### DOCUMENTO DE ORIGEM ###

Com medo de retaliações, a profissional conta o porquê de não ter revidado as agressões. “Ficamos em silêncio. O ato era mais importante que a discussão. Era mais importante homenagear meus colegas”.

À reportagem, a mulher relatou estar muito abalada com o ocorrido. “Antes do ato, me sentia emocionada por poder fazer uma homenagem aos meus colegas. Depois, eu fiquei muito triste, um desalento muito grande”, disse.

Ela relembra, emocionada, dos momentos de tensão que passou durante o protesto. “No meu coração, sei que cumpri minha missão. Eu amo ser enfermeira, escolhi essa profissão porque queria cuidar das pessoas. Mas depois de tudo isso, senti como se minha escolha não fizesse sentido. Chorei e tenho chorado muito.”

Conforme conta o diretor do Sindicato dos Enfermeiros do Distrito Federal (SindEnfermeiro), Jorge Henrique de Sousa, que estava na manifestação, a ideia era protestar contra a falta de equipamentos de proteção individual (EPIs) em todo o Brasil e prestar uma homenagem aos profissionais mortos por causa da doença.

A manifestação, no entanto, se preocupou em evitar aglomerações. Um limite de pessoas foi estabelecido e até um distanciamento entre elas foi combinado. “Foram apenas 55 enfermeiros, e os lugares estavam marcados. Devia ter uma separação de até três metros ali. Além de protestar, precisávamos dar um exemplo também”, explica Jorge.

### DADOS DE ENTRADA ###

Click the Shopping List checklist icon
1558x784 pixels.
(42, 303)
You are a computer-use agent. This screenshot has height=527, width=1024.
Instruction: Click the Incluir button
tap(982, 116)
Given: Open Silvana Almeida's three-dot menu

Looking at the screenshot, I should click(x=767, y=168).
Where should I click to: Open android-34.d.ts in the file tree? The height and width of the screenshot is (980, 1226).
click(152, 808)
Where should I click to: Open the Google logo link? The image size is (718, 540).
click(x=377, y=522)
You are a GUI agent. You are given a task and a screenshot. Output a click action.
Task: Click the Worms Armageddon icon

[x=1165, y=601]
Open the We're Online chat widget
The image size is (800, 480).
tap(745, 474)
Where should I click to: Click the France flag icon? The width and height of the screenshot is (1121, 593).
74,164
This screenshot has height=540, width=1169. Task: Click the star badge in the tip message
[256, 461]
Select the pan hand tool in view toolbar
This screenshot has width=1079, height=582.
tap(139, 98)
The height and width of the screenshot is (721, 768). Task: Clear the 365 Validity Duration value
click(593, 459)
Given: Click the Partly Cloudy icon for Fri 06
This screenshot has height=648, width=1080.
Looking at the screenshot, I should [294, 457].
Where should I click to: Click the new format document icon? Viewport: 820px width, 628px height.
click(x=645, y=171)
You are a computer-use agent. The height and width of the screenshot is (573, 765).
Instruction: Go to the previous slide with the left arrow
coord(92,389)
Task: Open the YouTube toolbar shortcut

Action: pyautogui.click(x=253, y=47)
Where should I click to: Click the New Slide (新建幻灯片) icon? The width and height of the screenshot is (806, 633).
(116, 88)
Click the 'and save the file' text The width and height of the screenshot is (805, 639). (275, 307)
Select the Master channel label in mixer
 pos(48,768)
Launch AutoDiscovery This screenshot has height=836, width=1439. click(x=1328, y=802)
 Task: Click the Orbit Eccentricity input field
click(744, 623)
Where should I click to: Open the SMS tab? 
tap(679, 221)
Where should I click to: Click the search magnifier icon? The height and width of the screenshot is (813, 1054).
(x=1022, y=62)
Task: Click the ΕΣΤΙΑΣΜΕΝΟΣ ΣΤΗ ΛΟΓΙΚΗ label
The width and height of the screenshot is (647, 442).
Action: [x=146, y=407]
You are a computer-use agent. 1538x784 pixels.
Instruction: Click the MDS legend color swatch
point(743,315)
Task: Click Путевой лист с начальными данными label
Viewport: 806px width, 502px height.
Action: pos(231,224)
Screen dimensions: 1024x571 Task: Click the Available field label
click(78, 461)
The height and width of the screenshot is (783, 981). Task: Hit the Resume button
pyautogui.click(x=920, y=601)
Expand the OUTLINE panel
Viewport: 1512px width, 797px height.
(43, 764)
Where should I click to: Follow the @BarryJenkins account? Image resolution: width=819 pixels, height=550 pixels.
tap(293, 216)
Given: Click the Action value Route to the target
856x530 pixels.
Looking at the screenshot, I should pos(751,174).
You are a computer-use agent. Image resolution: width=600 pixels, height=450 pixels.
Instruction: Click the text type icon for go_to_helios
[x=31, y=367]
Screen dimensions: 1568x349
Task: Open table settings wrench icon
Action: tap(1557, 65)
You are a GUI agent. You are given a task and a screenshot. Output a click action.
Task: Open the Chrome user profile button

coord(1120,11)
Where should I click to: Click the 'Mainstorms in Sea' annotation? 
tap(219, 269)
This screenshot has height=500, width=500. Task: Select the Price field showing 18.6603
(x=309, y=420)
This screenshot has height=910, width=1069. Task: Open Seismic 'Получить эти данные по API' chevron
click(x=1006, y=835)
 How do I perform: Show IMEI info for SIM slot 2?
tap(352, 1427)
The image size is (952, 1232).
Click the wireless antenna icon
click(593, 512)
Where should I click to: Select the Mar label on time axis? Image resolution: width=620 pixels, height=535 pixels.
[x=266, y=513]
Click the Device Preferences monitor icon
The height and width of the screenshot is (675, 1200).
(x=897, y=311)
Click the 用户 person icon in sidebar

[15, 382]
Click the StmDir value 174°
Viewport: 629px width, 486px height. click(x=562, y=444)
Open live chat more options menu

###

**REQUISITO 1**
Reproduza, sem alterar nada, o trecho do texto sobre o protesto dos enfermeiros que começa com as palavras "Ela relembra, emocionada, dos" e termina com "causa da doença.".
**REQUISITO 2**
Liste todas as falas entre aspas que o texto sobre o protesto dos enfermeiros atribui à enfermeira.
As linhas não são usadas nesta tarefa.

**RESPOSTA 1**
Ela relembra, emocionada, dos momentos de tensão que passou durante o protesto. “No meu coração, sei que cumpri minha missão. Eu amo ser enfermeira, escolhi essa profissão porque queria cuidar das pessoas. Mas depois de tudo isso, senti como se minha escolha não fizesse sentido. Chorei e tenho chorado muito.”

Conforme conta o diretor do Sindicato dos Enfermeiros do Distrito Federal (SindEnfermeiro), Jorge Henrique de Sousa, que estava na manifestação, a ideia era protestar contra a falta de equipamentos de proteção individual (EPIs) em todo o Brasil e prestar uma homenagem aos profissionais mortos por causa da doença.

**RESPOSTA 2**
- “Ficamos em silêncio. O ato era mais importante que a discussão. Era mais importante homenagear meus colegas”
- “Antes do ato, me sentia emocionada por poder fazer uma homenagem aos meus colegas. Depois, eu fiquei muito triste, um desalento muito grande”
- “No meu coração, sei que cumpri minha missão. Eu amo ser enfermeira, escolhi essa profissão porque queria cuidar das pessoas. Mas depois de tudo isso, senti como se minha escolha não fizesse sentido. Chorei e tenho chorado muito.”